For answer, the other sank into a chair and buried his face in his hands.

"How can we get those clodhoppers out of the wood?" said Furneaux. His thin, high-pitched voice dispelled the tension, and Fenley dropped his hands.

"Bates is certain to make for a rock which commands a view of the house," he said. "Perhaps, if we go to the door, we may see them."

He arose with obvious effort, but walked steadily enough. Winter followed with the doctor, and inquired in an undertone—

"Are you sure about the soft-nosed bullet, doctor?"
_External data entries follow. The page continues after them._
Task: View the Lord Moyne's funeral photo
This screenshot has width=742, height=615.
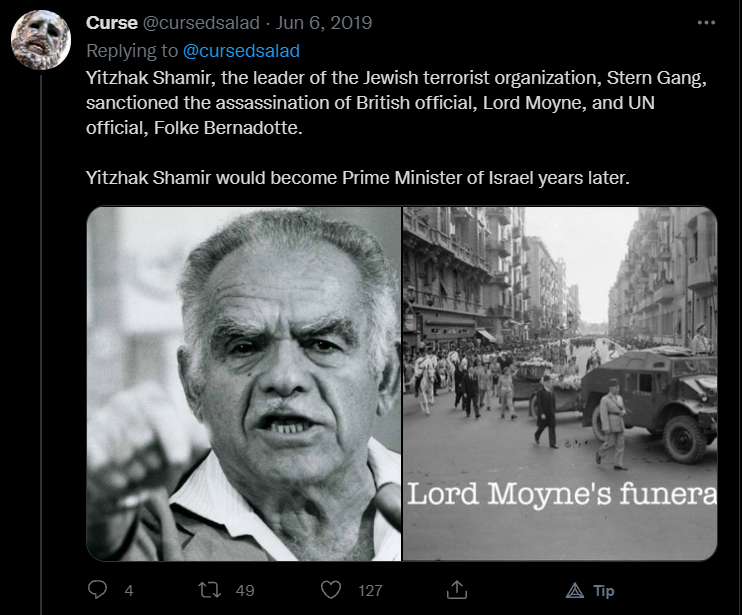Action: 560,384
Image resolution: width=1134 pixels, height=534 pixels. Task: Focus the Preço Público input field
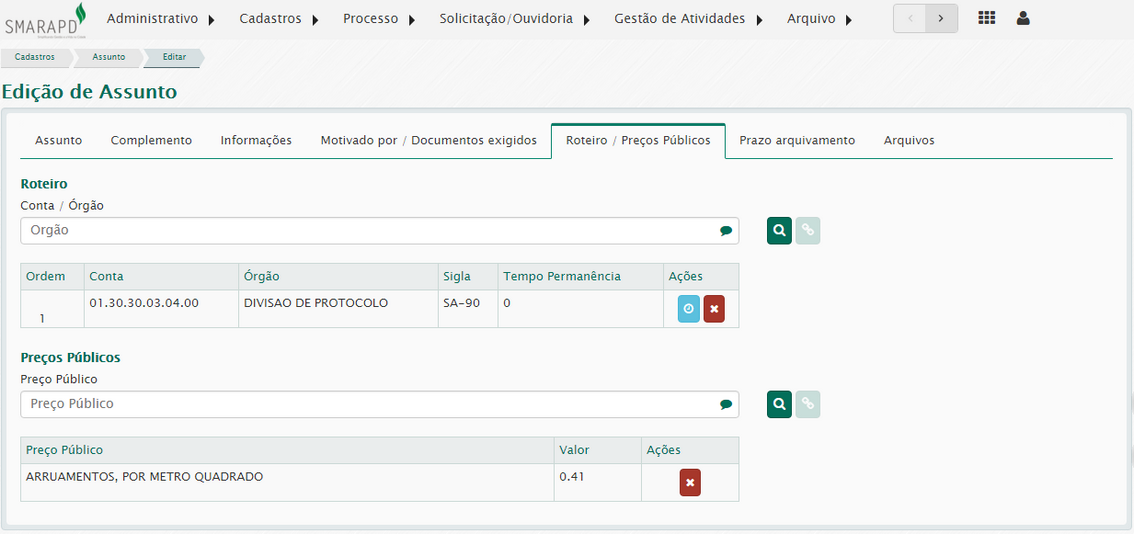(370, 404)
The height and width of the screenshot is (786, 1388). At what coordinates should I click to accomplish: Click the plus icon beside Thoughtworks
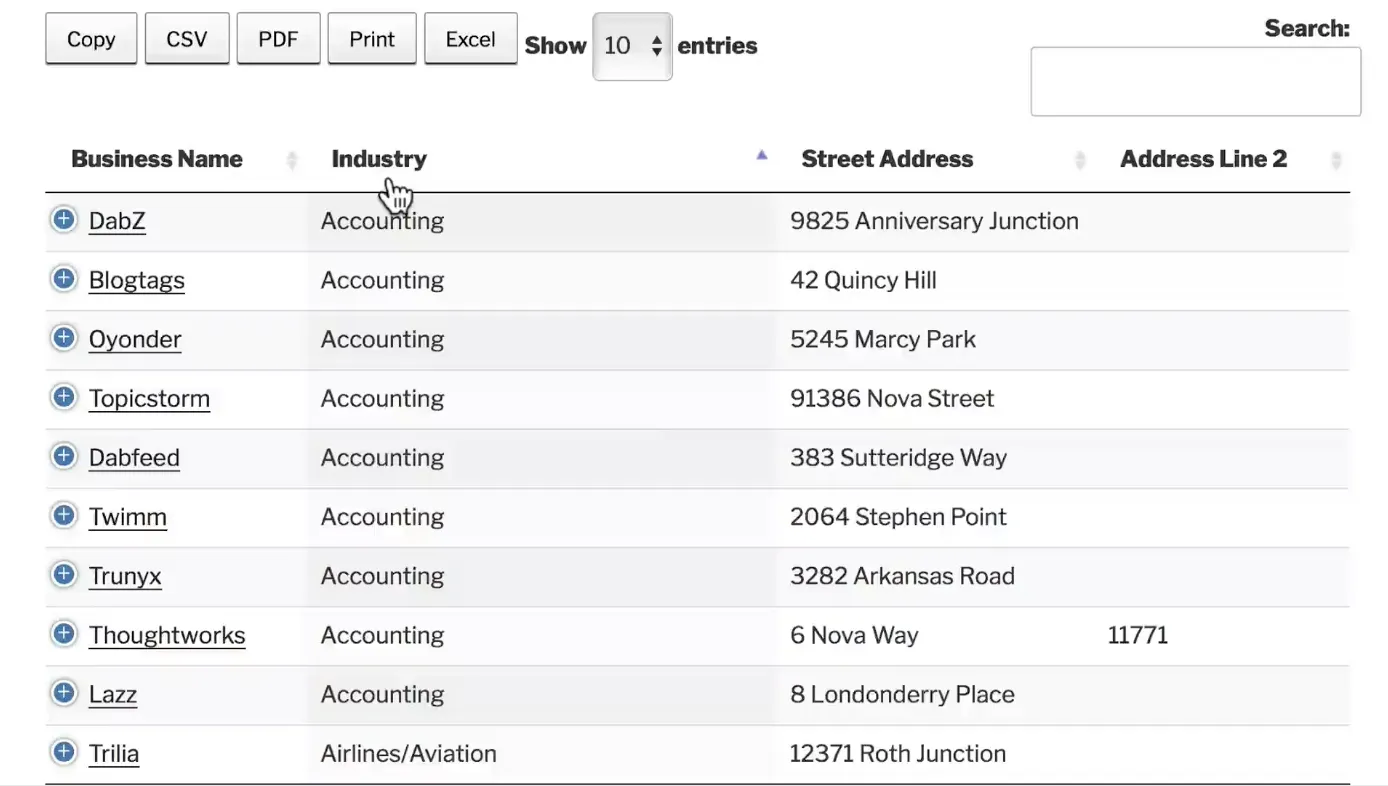point(63,633)
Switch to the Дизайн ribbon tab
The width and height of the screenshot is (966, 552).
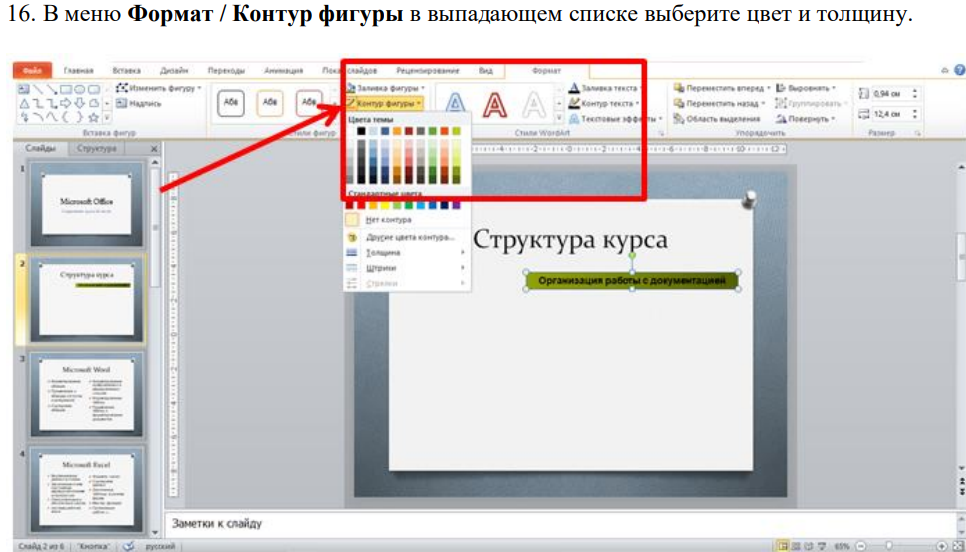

"Quite," was the answer. "I was in the Tirah campaign, and saw hundreds of such wounds."

Furneaux, too, had something to say to Miss Manning.

"How were you seated during breakfast?" he asked.

She showed him. It was a large room. Two windows looked down the avenue, and three into the garden, with its background of timber and park. Mr. Mortimer Fenley could have commanded both views; his son sat with his back to the park; the girl had faced it.

"I need hardly put it to you, but you saw no one in or near the trees?" said Furneaux.

"Not a soul. I bathe in a little lake below those cedars every morning, and it is an estate order that the men do not go in that direction between eight and nine o'clock. Of course, a keeper might have passed at nine thirty, but it is most unlikely."

"Did you bathe this morning?"

"Yes, soon after eight."

"Did you see the artist of whom Mr. Fenley spoke?"

"No. This is the first I have heard of any artist. Bates must have mentioned him while I was with Dr. Stern."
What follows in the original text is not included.